Fifty years ago, if you wanted a strawberry milkshake, you might ask for a “shake in the hay” (trivia question), and back then if you wanted to call your team “Horsecock” your female friends might object. Not today. “Coed” no longer applies to a handful of colleges; it now applies to a whole range of social activities, including barhopping and strip clubs. As relatively successful and decently dressed twenty-somethings scan the bar for potential mates, they spar in trivial knowledge, and rival each other in lewd comments. No one seems to mind. In fact, trivia is good clean fun. Hearing the trivia coordinator read the team names into the microphone is the only moment of joy shared by all the teams (who can’t all be winners).
What are the gender dynamics, if their terrain has shifted? Trivia seems predetermined to favor men. Statistically they are less educated than their female peers, but we all know who is most likely to get the questions on “sports” and “comics.” Sure, there are plenty of “geography” and “world history” questions, but I have yet to hear “art” or “Babysitter’s Club.”
Team dynamics are noteworthy. Alphas assert themselves, always convinced they are correct. Others will defer even knowing they possess the truth. Many don’t know enough to make a reasonable guess. The competitive types worry about other teams gaining a lead. Some will snatch pencils and paper from others to write their preferred answers. The slightly more subversive will change an answer while walking it up for submission. All teams despise the player who says the answer loud enough for neighbors to hear. Human nature is on display.
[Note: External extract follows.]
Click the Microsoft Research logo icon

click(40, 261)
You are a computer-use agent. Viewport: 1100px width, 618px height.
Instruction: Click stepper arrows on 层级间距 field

Trivia night is one in which the bar is unusually full for a weeknight. Yet despite the crowd, and their overdressed approach to “80s sitcoms,” little mixing takes place. There is plenty of “the gaze.” However, the team nature of the night makes one suspicious to outsiders. If one is not suspicious, one must be exceptionally useless to a team in order to wander free around the bar, hence becoming less attractive to some. The tension is broken when the songs play and patrons take their answers to the trivia coordinator, flashing smiles and nods to competitors, all the while banking more on a ten dollar gift card valid the next day than on the chance of meeting someone special.
Who always wins? The bar of course.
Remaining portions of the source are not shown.